### Task to complete
The answer is to be the lines below that lie between the line holding "The image size is (416, 237)." and the line holding "Task: Open the first Q2 20A period dropdown", inclusive, transcribed exactly and free of pictures.

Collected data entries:

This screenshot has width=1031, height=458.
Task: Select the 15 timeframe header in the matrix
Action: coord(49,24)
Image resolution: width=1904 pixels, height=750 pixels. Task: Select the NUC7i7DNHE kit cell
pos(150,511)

...

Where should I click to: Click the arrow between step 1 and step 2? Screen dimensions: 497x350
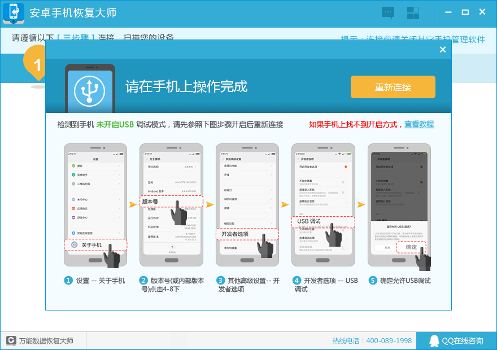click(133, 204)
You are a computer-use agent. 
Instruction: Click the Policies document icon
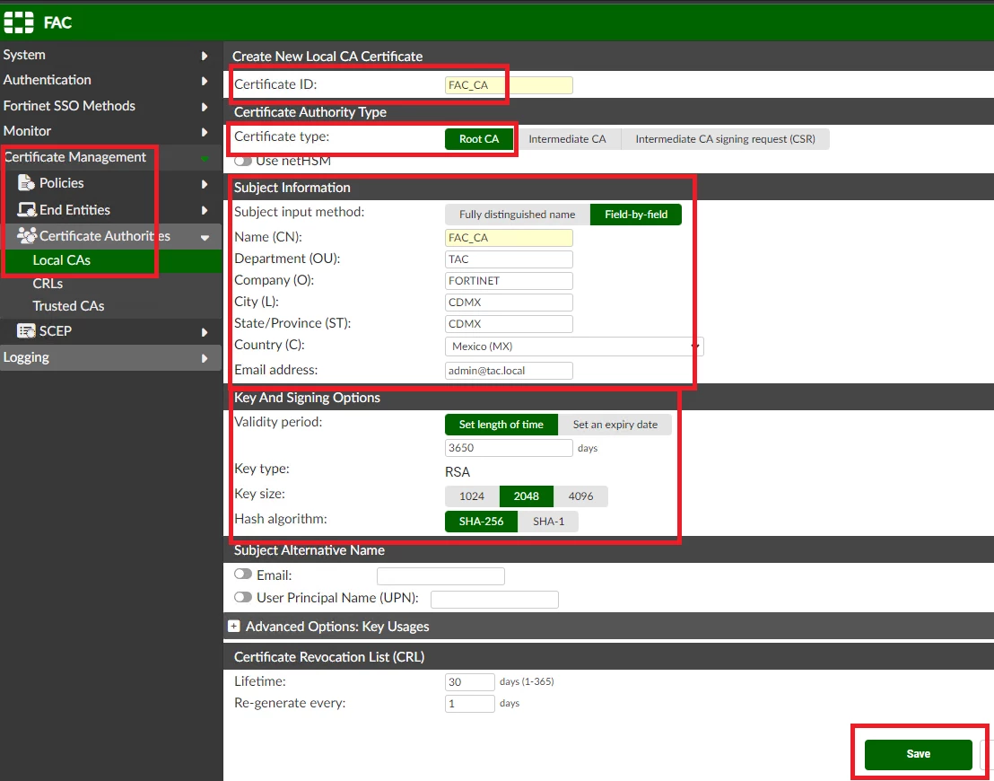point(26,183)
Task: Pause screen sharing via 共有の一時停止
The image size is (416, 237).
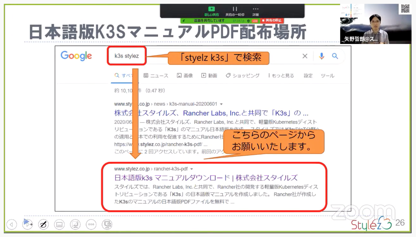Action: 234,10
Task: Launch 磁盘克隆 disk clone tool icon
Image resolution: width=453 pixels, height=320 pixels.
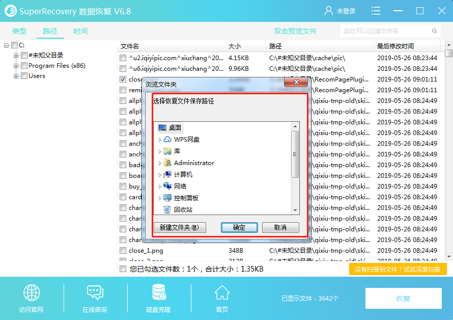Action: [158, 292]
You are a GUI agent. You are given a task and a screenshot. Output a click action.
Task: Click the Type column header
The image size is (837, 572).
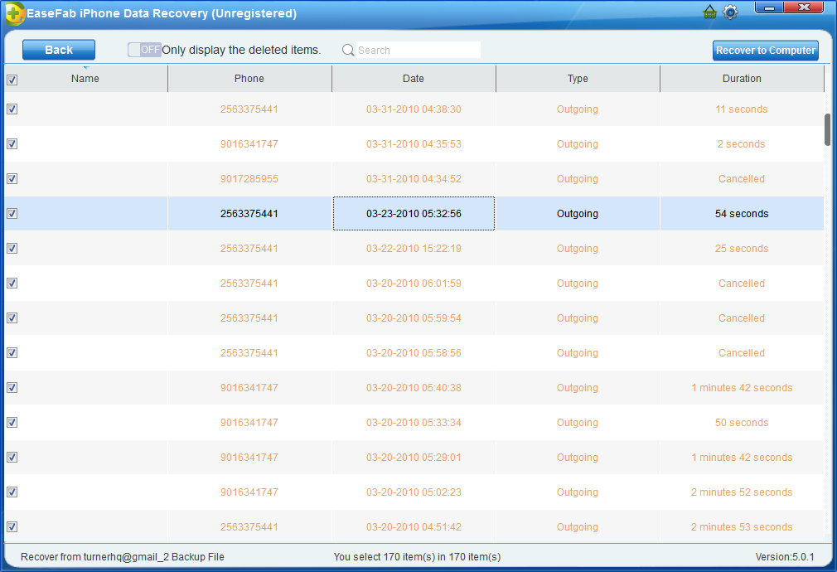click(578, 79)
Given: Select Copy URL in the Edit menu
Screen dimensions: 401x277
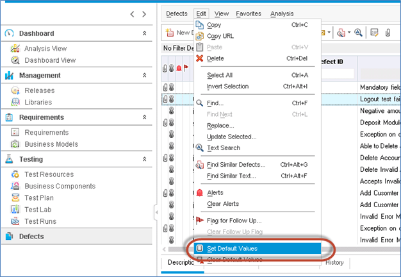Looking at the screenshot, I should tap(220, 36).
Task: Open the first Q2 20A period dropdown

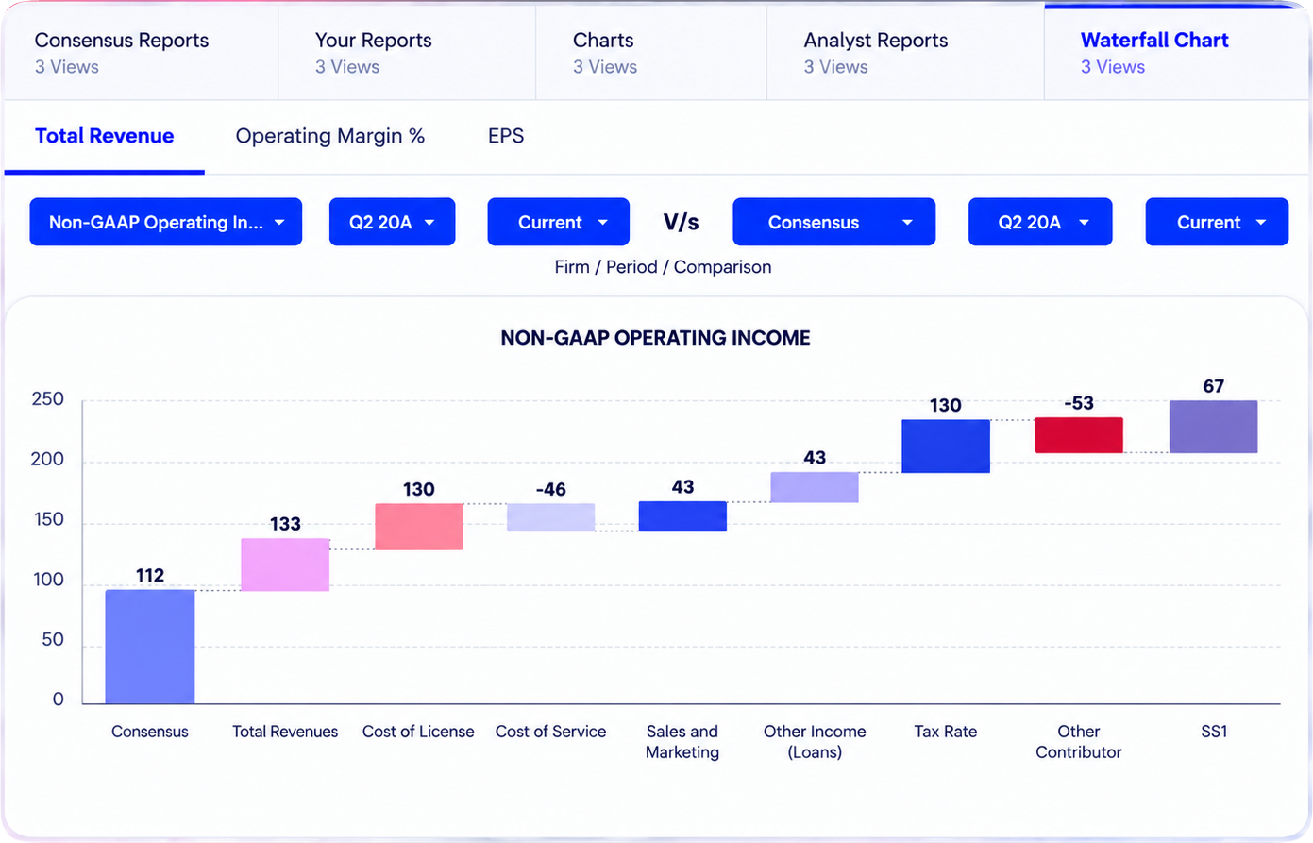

### Response
The image size is (416, 237).
Action: 234,10
Task: Launch 磁盘克隆 disk clone tool icon
Image resolution: width=453 pixels, height=320 pixels.
Action: [158, 292]
You are a GUI agent. You are given a task and a screenshot. Output a click action.
Task: Click the Type column header
The image size is (837, 572).
click(578, 79)
Given: Select Copy URL in the Edit menu
Screen dimensions: 401x277
Looking at the screenshot, I should tap(220, 36).
Task: Open the first Q2 20A period dropdown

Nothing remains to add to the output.